Quelles applications ?

Pour les personnes sans contrat de travail, pas de souci à priori. Ce sont celles en chômage technique, déjà salariées dans une entreprise qui risquent de poser problème d’un point de vue administratif. « Comment ça se passe au niveau de la couverture sociale ? se demande Laurent Saint-Affre. Est-ce que ce sera l’employeur de base qui mettra à disposition un de ses salariés dans une autre entreprise ? ».

« Il faut voir les mesures d’application et les délais pour mettre en place la méthode »

Quant à Rémi Agrinier, il se veut optimiste : « le Ministre du travail est en train de trouver une solution juridique par rapport à tous ceux qui ont un contrat de travail, que les gens soient couverts au niveau de la MSA et qu’il aient une rémunération ». Il attend une réponse « dans les jours qui arrivent ».

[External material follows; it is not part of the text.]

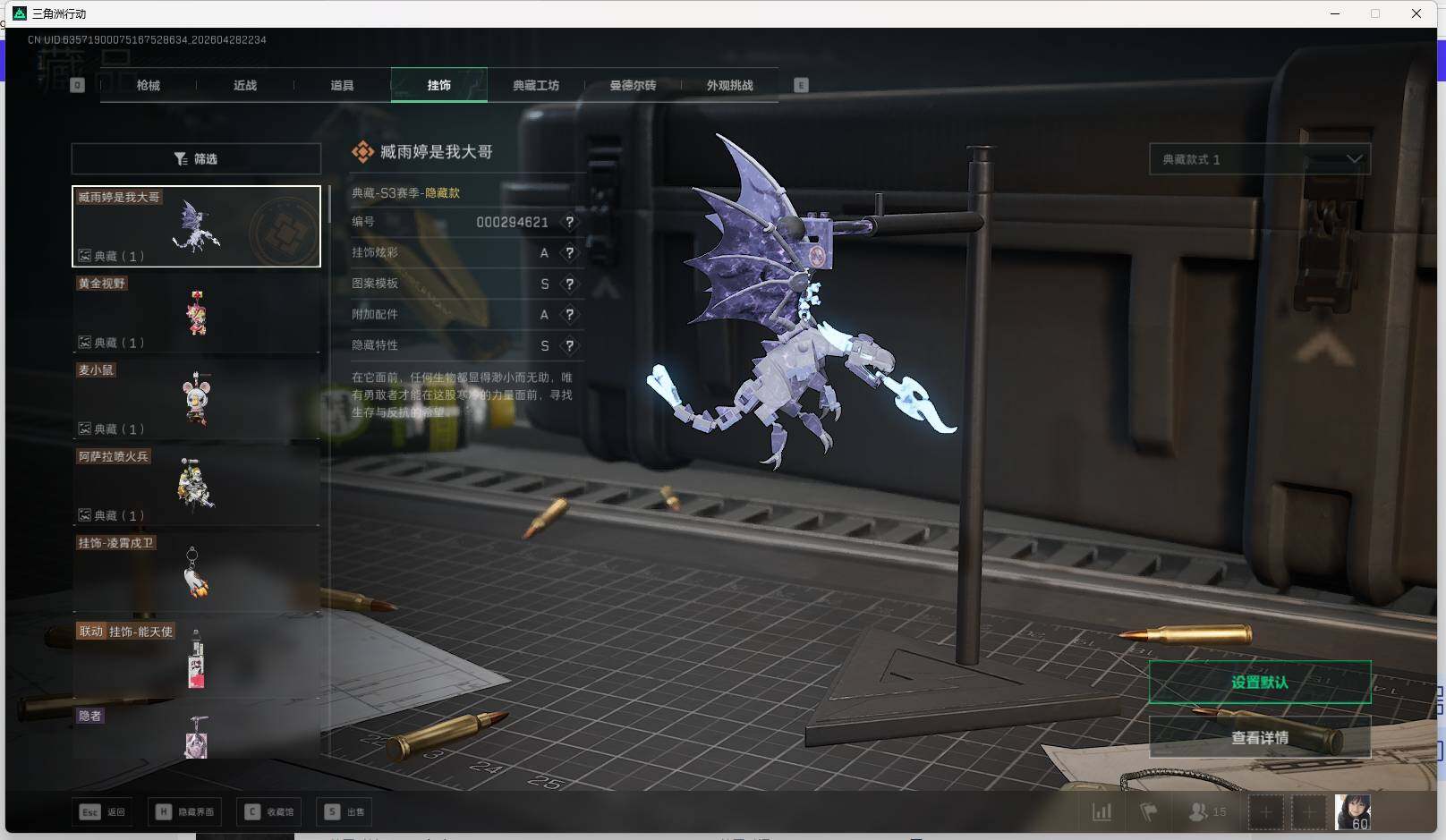Go to the 曼德尔砖 tab
The height and width of the screenshot is (840, 1446).
[633, 86]
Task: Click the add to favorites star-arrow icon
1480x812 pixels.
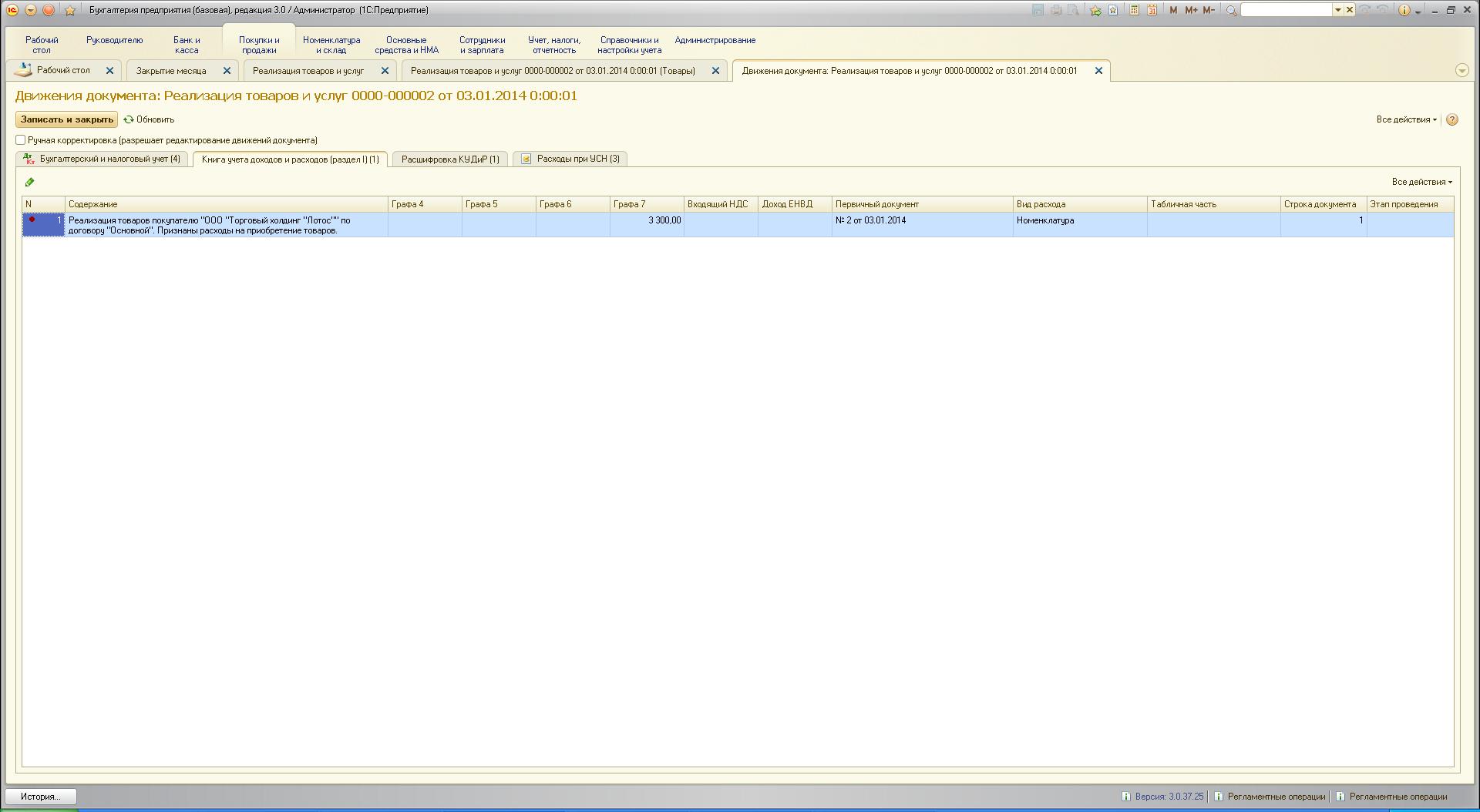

Quid du risque de contamination ?

Laurent Saint-Affre, président FDSEA de l’Aveyron. Photo : DR

Certains s’interrogent déjà sur les risques de contamination pour ces personnes privées d’emploi par la peur de la contagion, qui se retrouveraient à travailler à plusieurs sur une chaîne de montage ou dans les champs. Laurent Saint-Affre explique que toutes les mesures sanitaires habituelles ont été prises, sur les exploitations comme dans les entreprises : distance d’un mètre entre chaque salarié, lavage de mains une fois par heure… « Certaines chaines ont allongé la durée de travail » explique-t-il, avec un temps d’activité plus long pour certains ateliers de manière à faire travailler moins de personnel en même temps.

Rémi Agrinier confirme : « les mesures sanitaires qui seront mises en place sont les mêmes que chez les salariés actuels, je vois pas pourquoi il y aurait plus de problèmes sanitaires qu’ailleurs ».

Le syndicat des JA annonce avoir envoyé des messages à tous les adhérents pour recenser les besoins de chacun. Les personnes déjà intéressées et qui n’ont pas déjà de contrat de travail peuvent contacter directement les exploitations aveyronnaises proches de chez elles, se rendre sur le site du gouvernement jeveuxaider.gouv.fr, postuler dans des agences d’intérim ou contacter les syndicats FDSEA Aveyron et les Jeunes Agriculteurs qui pourront orienter par la suite.